◆ Goal ◆
Copy out the part of the data that opens with the line containing "Task: Click the dropdown" and closes with the line containing "tap(100, 8)", substituting "caret icon" for "chevron arrow" and keeping everything else the same.

◆ Extracted records ◆
········

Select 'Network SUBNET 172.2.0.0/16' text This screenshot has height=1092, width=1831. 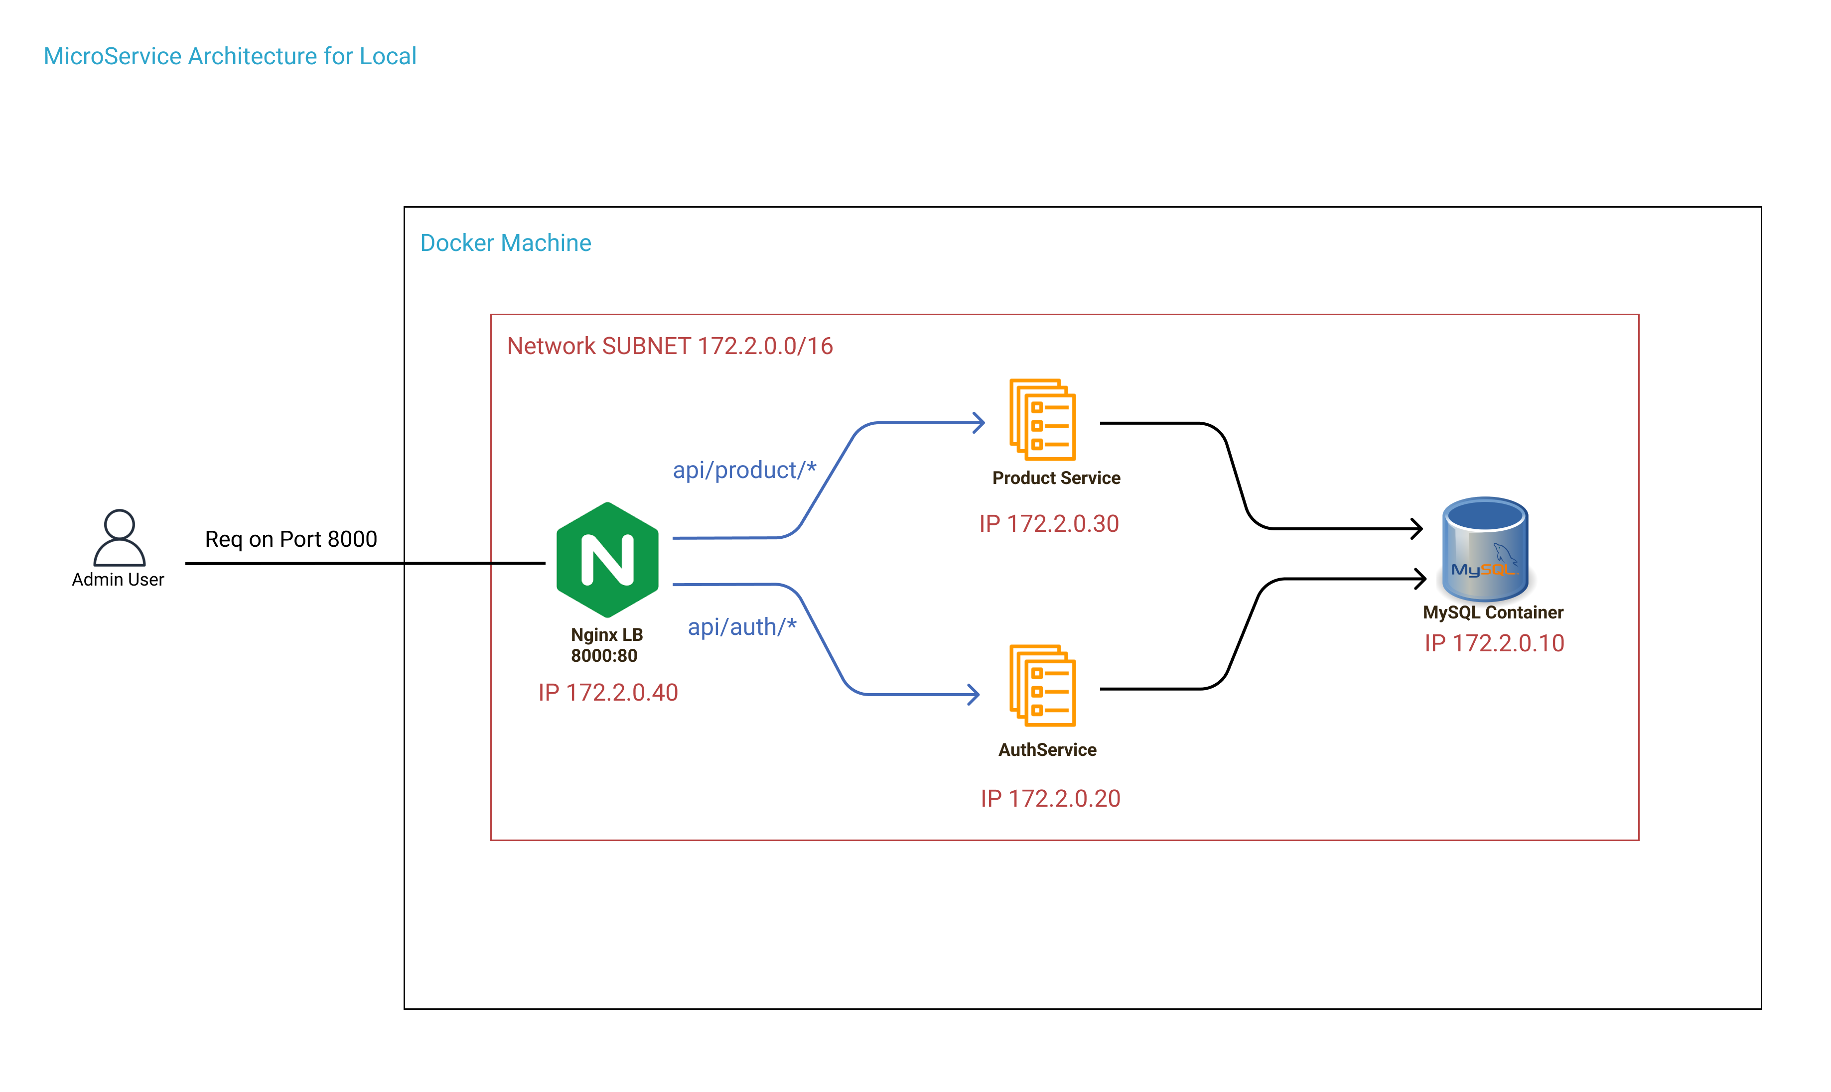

········

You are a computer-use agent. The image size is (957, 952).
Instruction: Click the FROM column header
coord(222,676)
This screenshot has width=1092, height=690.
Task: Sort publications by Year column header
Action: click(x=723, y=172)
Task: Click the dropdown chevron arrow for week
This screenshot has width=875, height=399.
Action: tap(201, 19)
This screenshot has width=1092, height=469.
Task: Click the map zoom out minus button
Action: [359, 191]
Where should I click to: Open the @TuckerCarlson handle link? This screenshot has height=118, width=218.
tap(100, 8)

········

◆ Result ◆
Task: Click the dropdown caret icon for week
This screenshot has width=875, height=399.
Action: tap(201, 19)
This screenshot has width=1092, height=469.
Task: Click the map zoom out minus button
Action: [359, 191]
Where should I click to: Open the @TuckerCarlson handle link? This screenshot has height=118, width=218.
tap(100, 8)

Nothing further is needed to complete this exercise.